Questi fattori si inseriscono in una molteplicità di cause, congiunturali e strutturali: il rimbalzo della domanda post-covid, le conseguenti strozzature produttive, gli effetti sulla domanda dell’interventismo monetario delle banche centrali e delle politiche fiscali degli Stati.

A ciò va aggiunto l’effetto della deglobalizzazione selettiva e delle collegate tensioni geopolitiche che hanno aumentato i costi, ridotto la concorrenza in molti campi, agevolato una “speculazione” che ha alimentato l’inflazione da profitti. La crescita dei prezzi ha innanzitutto premiato questi ultimi. I salari non si sono adeguati all’inflazione, finendo per pesare meno sui costi delle aziende. La riduzione dei salari reali si è trasformata in maggiore redditività per il capitale o ha permesso di scaricare sul lavoro l’aumento dei costi.

L’attuale frenata della crescita dei prezzi è appunto solo una frenata. Il livello dei prezzi raggiunto nel biennio appena trascorso viene consolidato. Con buona pace degli interventi una tantum dei governi Draghi e Meloni, i prezzi non tornano al periodo precedente il 2022.

La redazione consiglia:
Miliardi «a grappolo» sul business della guerra

Nella migliore delle ipotesi, i salari nei prossimi rinnovi contrattuali recupereranno soltanto qualche punto percentuale, mentre la riduzione temporanea del cuneo fiscale pagata dalla fiscalità generale finirà per essere soppesata a vantaggio delle imprese. Si aggiunga poi che l’aumento dei prezzi incide maggiormente sulle fasce sociali più deboli. L’inflazione elevata ha favorito i profitti delle aziende e, contemporaneamente, ha svalorizzato i debiti (pubblici e privati) e ha ridotto i rendimenti finanziari in termini reali. Ma il rialzo dei tassi d’interesse da parte delle banche centrali, se lascia seri dubbi sull’efficacia del contenimento dei prezzi, ne lascia pochi sull’effetto sostegno alle banche e al sistema finanziario più in generale.

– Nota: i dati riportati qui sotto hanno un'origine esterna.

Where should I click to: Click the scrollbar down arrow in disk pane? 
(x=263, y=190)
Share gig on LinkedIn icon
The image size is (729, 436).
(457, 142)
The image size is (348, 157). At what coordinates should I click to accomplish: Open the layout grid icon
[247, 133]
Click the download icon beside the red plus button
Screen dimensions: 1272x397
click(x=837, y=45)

La decisione di rialzare i tassi, molto diffusa nei principali paesi (fatto salvo il Giappone, nonostante un’inflazione paragonabile a quella europea), ha determinato di fatto una crescita degli interessi sui prestiti di ogni genere, dai mutui ai titoli di Stato, contribuendo a rialzare tutti i rendimenti. Le borse viaggiano verso nuovi massimi e le banche italiane, nonostante una riduzione della domanda di mutui, fanno segnare quei “super-profitti” che gli ultimi due governi non sono riusciti neanche a tassare. Contemporaneamente il rialzo dei tassi ha raffreddato l’economia e ha ridotto la domanda di beni e investimenti produttivi. Ha contribuito, in questo modo (anche se probabilmente in misura contenuta), al contenimento dell’inflazione, ma al costo di un rallentamento economico che sfiora nuovamente la stagnazione.

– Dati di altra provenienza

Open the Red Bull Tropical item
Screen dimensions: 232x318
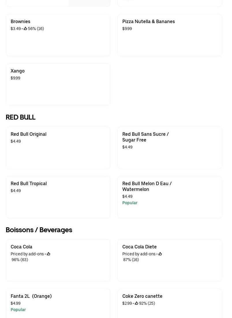(x=29, y=183)
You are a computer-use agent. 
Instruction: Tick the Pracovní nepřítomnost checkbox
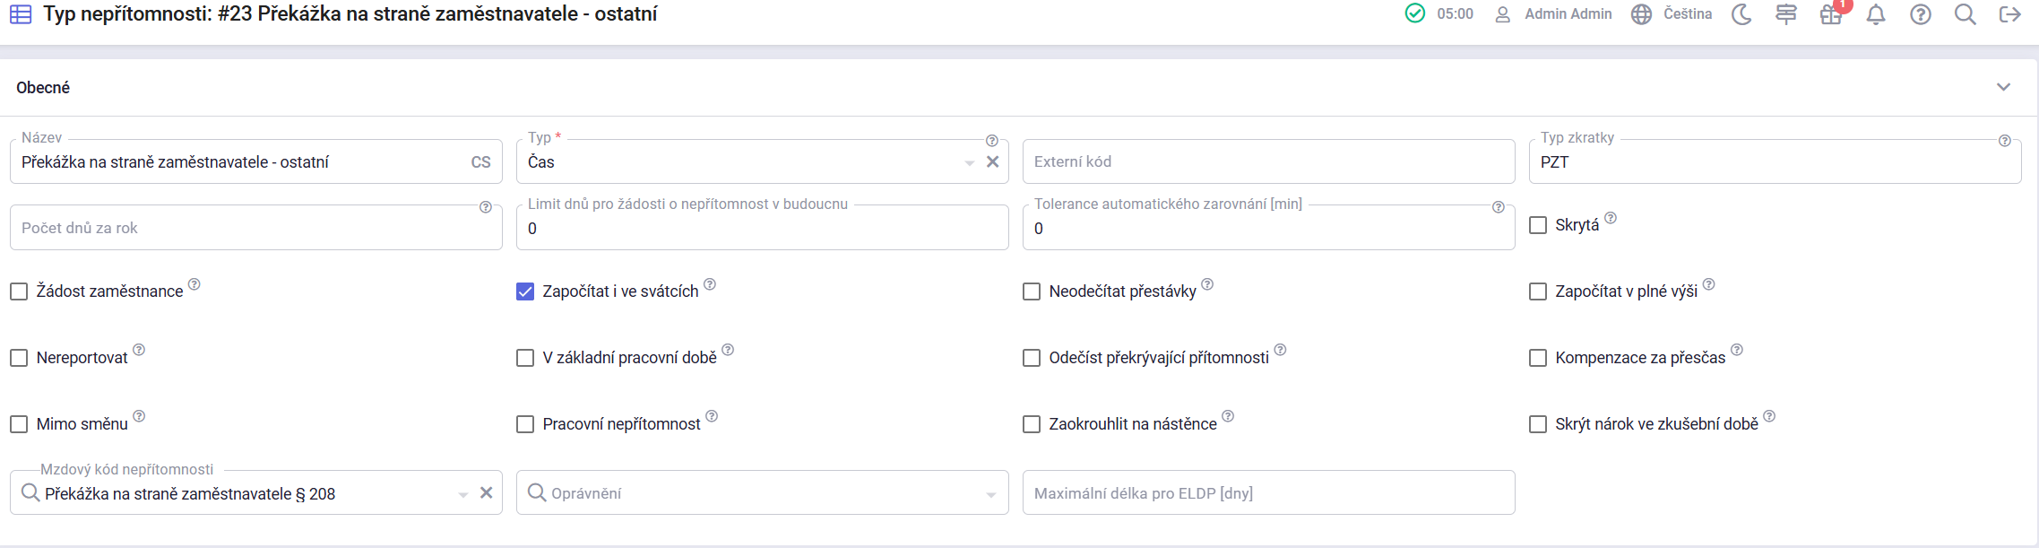click(x=525, y=424)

Per la rapidità con cui è arrivata e ora va riducendosi, l’inflazione è stata una sorta di blitzkrieg (guerra lampo) che ha finito per colpire mondo del lavoro e piccoli risparmiatori e avvantaggiare finanza e grandi imprese. Perlomeno nel prolungato periodo inflattivo degli anni Settanta erano cresciuti anche i salari e si erano ridotte le diseguaglianze, mentre ora sembrano aumentare irrimediabilmente.